**ACTIVITY**. Look below for lines that hold the string "logo" and copy each one.

Stored data
########

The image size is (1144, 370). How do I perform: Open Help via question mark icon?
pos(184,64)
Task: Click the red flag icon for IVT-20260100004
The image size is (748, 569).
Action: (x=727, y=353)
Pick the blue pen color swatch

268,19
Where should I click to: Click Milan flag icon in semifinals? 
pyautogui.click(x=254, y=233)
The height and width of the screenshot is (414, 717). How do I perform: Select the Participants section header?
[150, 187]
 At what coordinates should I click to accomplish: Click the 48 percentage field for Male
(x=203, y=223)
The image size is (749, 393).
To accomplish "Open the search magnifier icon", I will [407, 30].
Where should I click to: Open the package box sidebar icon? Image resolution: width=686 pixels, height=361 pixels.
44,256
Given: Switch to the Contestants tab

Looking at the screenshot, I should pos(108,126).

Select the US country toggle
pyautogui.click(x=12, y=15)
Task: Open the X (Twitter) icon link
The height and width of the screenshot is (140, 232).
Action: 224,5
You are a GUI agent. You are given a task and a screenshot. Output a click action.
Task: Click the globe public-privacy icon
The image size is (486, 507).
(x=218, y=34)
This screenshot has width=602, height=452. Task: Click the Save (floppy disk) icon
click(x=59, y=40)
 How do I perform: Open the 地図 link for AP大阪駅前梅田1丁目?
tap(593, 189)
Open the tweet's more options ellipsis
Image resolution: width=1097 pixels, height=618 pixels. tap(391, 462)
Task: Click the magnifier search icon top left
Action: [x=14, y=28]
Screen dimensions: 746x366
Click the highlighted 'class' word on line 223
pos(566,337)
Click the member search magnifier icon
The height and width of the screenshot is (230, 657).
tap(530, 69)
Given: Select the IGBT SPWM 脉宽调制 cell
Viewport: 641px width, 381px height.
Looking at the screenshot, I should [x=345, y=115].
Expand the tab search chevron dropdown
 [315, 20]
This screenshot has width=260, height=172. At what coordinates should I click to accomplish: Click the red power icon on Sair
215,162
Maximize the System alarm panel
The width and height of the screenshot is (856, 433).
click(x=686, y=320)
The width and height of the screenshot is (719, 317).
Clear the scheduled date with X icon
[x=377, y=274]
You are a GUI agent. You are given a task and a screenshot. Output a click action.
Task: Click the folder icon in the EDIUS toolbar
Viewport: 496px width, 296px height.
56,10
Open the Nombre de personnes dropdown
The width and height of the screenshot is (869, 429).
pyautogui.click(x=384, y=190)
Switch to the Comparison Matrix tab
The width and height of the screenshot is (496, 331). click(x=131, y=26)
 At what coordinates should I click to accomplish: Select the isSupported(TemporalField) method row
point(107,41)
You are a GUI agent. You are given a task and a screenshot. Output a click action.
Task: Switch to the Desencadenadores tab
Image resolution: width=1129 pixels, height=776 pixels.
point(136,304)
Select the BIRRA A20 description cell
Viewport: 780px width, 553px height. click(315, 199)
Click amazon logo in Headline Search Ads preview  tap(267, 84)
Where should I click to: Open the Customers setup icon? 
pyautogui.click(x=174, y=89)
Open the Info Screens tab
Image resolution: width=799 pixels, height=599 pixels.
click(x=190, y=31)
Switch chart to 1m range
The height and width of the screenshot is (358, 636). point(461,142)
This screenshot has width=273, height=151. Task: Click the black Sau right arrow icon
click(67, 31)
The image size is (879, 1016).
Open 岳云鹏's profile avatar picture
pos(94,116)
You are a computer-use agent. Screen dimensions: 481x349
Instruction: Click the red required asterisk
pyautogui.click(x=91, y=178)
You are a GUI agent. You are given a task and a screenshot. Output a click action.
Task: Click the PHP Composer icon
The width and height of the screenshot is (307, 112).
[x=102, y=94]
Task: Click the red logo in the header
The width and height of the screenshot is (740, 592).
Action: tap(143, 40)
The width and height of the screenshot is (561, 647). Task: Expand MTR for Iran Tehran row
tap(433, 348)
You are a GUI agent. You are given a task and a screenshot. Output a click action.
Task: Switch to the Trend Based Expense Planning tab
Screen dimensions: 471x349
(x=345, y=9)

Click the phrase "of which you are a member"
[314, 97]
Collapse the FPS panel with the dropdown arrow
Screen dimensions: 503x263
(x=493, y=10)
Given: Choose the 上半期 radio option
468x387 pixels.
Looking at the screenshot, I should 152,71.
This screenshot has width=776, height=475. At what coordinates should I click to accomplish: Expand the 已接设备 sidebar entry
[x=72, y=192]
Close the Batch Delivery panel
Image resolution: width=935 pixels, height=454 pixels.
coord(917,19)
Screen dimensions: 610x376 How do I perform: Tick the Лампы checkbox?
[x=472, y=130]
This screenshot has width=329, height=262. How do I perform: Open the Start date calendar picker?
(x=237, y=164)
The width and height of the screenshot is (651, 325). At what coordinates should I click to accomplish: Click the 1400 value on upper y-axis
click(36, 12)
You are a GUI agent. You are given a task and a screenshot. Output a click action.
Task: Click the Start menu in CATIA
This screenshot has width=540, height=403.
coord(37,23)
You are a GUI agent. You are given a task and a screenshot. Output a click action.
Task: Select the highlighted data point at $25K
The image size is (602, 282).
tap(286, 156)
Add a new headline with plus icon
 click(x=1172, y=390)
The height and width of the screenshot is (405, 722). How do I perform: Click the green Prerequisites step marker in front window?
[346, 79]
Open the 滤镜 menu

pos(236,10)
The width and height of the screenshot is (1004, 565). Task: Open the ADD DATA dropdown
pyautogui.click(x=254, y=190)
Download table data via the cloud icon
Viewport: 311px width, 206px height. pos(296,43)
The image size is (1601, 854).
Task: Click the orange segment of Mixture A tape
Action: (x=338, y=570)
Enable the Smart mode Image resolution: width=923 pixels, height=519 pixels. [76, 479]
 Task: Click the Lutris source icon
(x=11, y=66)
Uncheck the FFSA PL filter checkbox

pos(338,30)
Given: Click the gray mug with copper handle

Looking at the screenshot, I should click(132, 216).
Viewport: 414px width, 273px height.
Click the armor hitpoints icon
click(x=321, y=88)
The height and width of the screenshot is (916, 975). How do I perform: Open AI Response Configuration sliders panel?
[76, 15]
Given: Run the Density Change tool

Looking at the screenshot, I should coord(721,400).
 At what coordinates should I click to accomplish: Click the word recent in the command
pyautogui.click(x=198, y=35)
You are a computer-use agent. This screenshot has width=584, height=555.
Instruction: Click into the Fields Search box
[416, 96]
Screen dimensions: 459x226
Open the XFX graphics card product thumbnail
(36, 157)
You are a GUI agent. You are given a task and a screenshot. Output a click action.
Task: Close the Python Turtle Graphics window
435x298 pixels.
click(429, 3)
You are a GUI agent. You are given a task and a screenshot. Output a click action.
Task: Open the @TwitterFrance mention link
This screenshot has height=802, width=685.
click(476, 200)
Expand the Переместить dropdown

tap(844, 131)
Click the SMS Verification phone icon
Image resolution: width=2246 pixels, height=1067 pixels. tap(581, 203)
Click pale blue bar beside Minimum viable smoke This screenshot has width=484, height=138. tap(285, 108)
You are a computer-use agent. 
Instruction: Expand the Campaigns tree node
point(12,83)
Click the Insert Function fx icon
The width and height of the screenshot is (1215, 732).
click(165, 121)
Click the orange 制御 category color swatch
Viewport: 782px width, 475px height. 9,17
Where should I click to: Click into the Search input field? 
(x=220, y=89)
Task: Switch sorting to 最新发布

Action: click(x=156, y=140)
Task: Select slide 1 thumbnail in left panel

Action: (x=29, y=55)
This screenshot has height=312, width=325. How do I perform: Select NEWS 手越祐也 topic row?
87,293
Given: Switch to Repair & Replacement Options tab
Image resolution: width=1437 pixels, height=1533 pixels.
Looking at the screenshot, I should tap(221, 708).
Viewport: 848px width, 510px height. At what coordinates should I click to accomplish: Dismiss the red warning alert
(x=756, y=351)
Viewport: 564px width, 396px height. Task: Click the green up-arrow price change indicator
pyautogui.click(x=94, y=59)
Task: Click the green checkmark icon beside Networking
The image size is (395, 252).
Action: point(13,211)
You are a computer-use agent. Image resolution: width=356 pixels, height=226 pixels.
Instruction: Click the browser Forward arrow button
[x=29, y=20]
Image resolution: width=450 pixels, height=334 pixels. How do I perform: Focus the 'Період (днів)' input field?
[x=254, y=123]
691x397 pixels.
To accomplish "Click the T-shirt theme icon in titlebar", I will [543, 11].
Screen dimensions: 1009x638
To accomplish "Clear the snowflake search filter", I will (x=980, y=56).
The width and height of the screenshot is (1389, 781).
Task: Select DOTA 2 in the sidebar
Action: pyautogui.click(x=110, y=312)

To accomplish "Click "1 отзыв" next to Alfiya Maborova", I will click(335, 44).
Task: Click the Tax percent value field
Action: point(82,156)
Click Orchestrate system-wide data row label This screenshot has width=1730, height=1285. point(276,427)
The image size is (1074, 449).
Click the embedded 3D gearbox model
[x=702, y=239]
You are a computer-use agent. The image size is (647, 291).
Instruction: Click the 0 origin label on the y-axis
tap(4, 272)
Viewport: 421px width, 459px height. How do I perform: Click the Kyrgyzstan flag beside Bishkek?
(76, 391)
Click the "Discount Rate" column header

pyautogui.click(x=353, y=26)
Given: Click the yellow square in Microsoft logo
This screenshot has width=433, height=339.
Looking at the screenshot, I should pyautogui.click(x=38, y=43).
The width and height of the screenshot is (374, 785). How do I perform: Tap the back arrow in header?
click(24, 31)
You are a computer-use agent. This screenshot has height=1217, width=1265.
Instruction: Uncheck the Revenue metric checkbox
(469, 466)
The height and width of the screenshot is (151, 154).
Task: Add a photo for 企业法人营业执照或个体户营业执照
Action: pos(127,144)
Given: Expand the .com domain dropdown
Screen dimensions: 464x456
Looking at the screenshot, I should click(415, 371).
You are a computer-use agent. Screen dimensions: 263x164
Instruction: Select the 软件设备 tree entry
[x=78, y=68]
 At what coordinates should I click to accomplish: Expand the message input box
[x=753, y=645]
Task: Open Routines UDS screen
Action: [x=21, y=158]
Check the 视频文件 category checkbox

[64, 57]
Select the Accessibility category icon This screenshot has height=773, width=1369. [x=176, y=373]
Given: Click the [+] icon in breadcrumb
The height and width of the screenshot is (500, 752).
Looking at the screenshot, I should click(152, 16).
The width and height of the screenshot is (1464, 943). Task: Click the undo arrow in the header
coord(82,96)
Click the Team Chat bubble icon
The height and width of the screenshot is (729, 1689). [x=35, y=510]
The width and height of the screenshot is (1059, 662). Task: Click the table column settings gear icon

########

**ANSWER FOR THIS EXERCISE**.
Click amazon logo in Headline Search Ads preview  tap(267, 84)
Task: Click the red logo in the header
Given: Click the yellow square in Microsoft logo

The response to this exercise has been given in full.